There's a totalitarian subtext to scientism. Scientism entails a militant certainty of truth, and an utter intolerance for dissent that is remarkably akin to totalitarian political movements. Scientism is increasingly a spawn of the political left, which has been the primary source of totalitarianism in the past century.

The reaction of Darwinists or of global warming scientists to even the most mild skepticism is remarkably vicious. They hunt down skeptics and suppress differing opinions using practically any means at their disposal. If a school district attaches a sticker to a textbook that says "Darwin's theory is a theory, not a fact, and evidence for and against it should be considered." it will find itself in federal court, facing financial ruin, with jail a possibility for individuals who don't comply. Who would have imagined, a few decades ago, that scientists would use courts to settle scientific disputes?
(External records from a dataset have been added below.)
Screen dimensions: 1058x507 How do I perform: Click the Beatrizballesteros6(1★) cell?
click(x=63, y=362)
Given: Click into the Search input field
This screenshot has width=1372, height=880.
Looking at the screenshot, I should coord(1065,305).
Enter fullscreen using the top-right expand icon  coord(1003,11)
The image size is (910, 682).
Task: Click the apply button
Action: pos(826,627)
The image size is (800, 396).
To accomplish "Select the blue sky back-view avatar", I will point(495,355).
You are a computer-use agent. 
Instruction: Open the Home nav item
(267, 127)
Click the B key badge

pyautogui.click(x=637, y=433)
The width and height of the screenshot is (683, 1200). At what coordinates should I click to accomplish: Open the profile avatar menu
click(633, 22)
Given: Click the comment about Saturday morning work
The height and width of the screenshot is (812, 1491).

As the ClimateGate emails amply demonstrate, scientists who believe in global warming systematically exclude and professionally destroy scientists who express skepticism. The emails show a remarkable demand for doctrinal purity in climate science. These pro-global warming scientists manufacture a "consensus" using strong-arm tactics, and enforce it with singular purpose. And when asked why scientists use such brutal tactics, they reply 'because it's consensus science!"

Particularly disturbing to me is the appellation "denialism" applied to mere questioning of scientific orthodoxy. It's an effort to drive anyone who questions orthodoxy out of acceptable society. Bourgeoisie, reactionaries, revisionists, denialists. It fits well in the Leninist lexicon.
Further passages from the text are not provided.